══ Text ══

Nikola Kuveljić

Personal information
- Date of birth: 6 April 1997 (age 29)
- Place of birth: Zemun, FR Yugoslavia
- Height: 1.94 m (6 ft 4 in)
- Position: Midfielder

Team information
- Current team: Spartak Subotica
- Number: 33

Youth career
- Zemun

Senior career*
- Years: Team / Apps / (Gls)
- 2016–2017: IMT / 54 / (4)
- 2018: Jedinstvo Surčin / 14 / (0)
- 2018–2020: Javor Ivanjica / 36 / (3)
- 2020: → Wisła Kraków (loan) / 12 / (0)
- 2020–2023: Wisła Kraków / 29 / (1)
- 2022–2023: → TSC (loan) / 28 / (0)
- 2023–2025: TSC / 17 / (1)
- 2025–: Spartak Subotica / 21 / (3)

= Nikola Kuveljić =

Serbian footballer

Nikola Kuveljić (born 6 April 1997) is a Serbian professional footballer who plays as a midfielder for Serbian SuperLiga club Spartak Subotica.

═══
══ Raw data ══

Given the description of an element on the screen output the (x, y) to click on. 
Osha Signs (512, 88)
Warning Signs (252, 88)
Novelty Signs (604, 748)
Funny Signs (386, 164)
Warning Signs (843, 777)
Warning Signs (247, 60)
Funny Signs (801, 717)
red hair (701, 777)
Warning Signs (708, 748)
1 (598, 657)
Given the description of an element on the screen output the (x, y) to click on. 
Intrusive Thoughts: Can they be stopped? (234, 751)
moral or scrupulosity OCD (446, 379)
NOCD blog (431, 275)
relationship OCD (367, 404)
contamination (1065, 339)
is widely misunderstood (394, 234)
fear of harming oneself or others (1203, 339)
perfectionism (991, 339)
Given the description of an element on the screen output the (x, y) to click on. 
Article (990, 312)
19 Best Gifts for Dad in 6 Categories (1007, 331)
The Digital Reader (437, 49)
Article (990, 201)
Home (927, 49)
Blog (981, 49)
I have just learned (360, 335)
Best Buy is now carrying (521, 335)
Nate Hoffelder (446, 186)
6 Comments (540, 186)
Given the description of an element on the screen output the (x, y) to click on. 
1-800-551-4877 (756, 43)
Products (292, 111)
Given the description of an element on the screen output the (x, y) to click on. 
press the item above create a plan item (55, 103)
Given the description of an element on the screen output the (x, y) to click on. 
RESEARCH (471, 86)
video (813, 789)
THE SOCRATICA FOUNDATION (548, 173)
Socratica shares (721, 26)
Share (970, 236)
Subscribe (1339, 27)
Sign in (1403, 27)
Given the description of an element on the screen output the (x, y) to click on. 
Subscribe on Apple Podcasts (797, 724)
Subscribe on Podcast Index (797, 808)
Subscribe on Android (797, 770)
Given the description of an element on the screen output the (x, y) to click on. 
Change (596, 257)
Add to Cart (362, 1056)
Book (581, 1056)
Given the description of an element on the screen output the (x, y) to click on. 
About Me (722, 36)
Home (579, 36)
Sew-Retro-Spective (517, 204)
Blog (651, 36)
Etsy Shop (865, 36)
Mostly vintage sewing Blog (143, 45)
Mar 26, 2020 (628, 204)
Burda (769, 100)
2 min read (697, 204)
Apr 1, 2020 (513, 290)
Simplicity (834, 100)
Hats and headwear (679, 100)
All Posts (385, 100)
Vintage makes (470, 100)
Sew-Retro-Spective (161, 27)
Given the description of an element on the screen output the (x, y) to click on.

═══

Work instructions:
1: Answer these questions from the Nikola Kuveljić text:
(a) Where was he born?
(b) What is his number at his current team?
(c) Which club had him on loan during 2022–2023?
2: From the Nikola Kuveljić text, copy the passage between "Youth career" and "Ivanjica / 36 / (3)", inclusive.

Results for each task:
1:
(a) Zemun, FR Yugoslavia
(b) 33
(c) TSC

2:
Youth career
- Zemun

Senior career*
- Years: Team / Apps / (Gls)
- 2016–2017: IMT / 54 / (4)
- 2018: Jedinstvo Surčin / 14 / (0)
- 2018–2020: Javor Ivanjica / 36 / (3)